__What to do__. Could you transcribe every record below exactly as written, leaving out any pictures?

[Given records — start]

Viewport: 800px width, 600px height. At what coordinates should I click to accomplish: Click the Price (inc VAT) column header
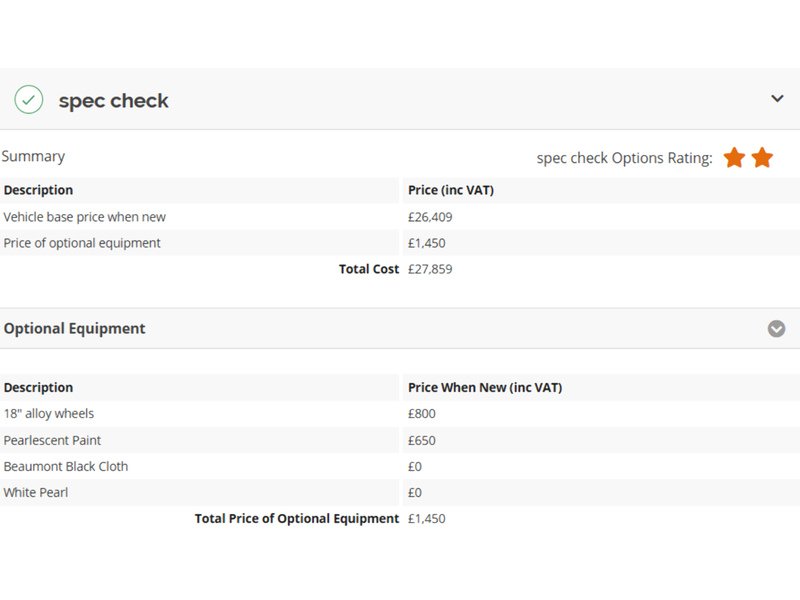pos(451,190)
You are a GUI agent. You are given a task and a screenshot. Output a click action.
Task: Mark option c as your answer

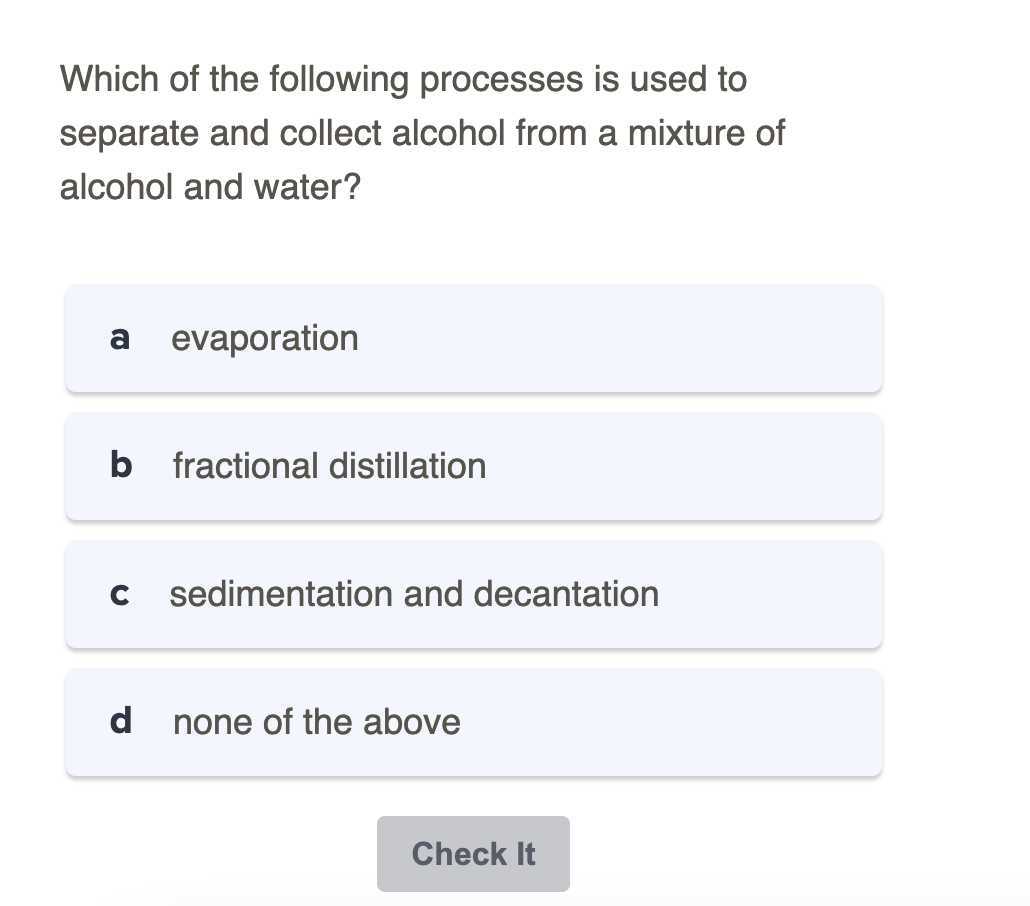coord(474,595)
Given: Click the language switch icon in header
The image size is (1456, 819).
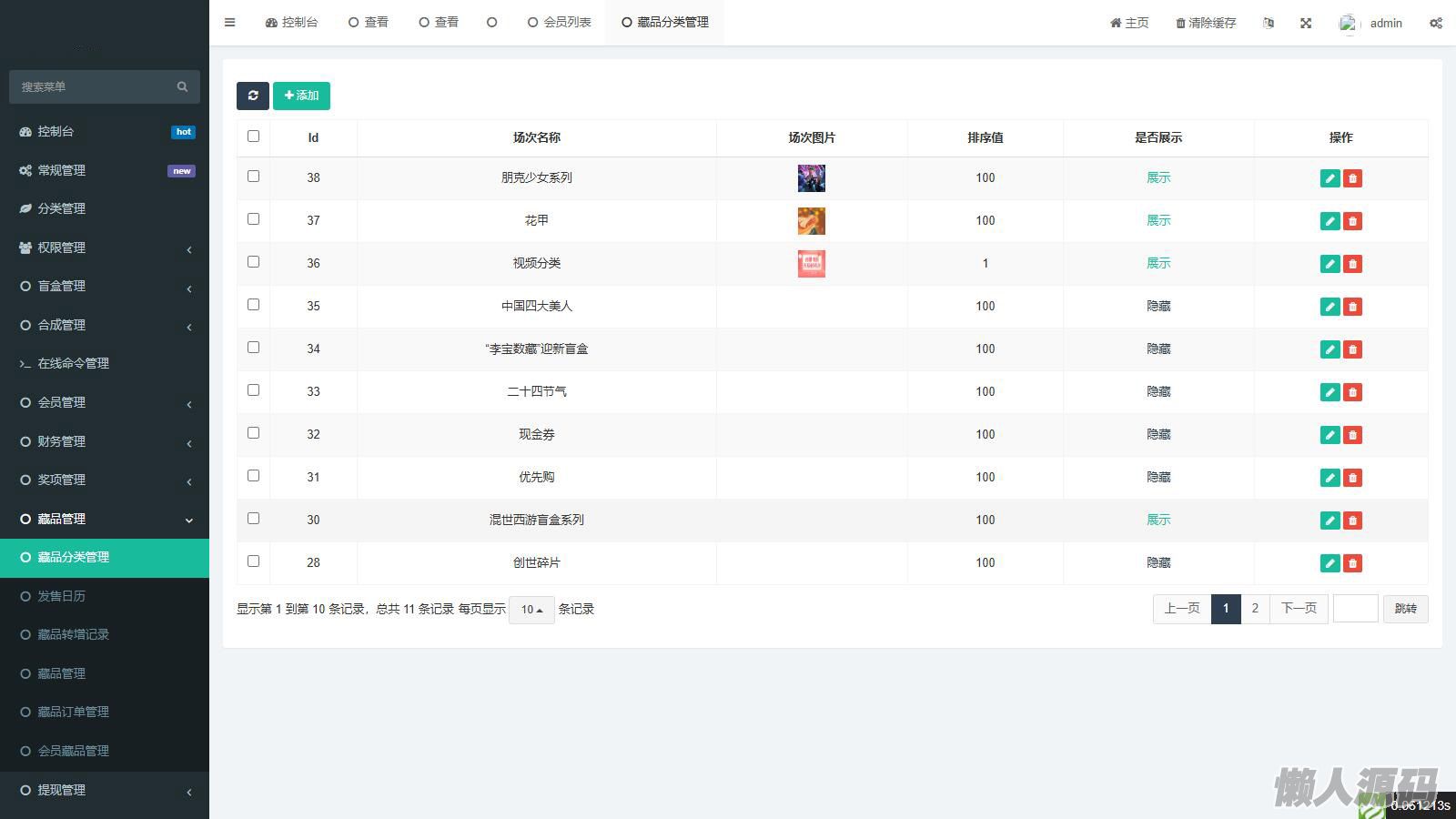Looking at the screenshot, I should coord(1269,24).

[Given records — finish]

__Expected output__.
Viewport: 800px width, 600px height. At what coordinates should I click to accomplish: Click the Price (inc VAT) column header
pos(451,190)
You are a GUI agent. You are given a task and a screenshot. Output a click action.
Task: Mark option c as your answer

coord(474,595)
Given: Click the language switch icon in header
The image size is (1456, 819).
Looking at the screenshot, I should coord(1269,24).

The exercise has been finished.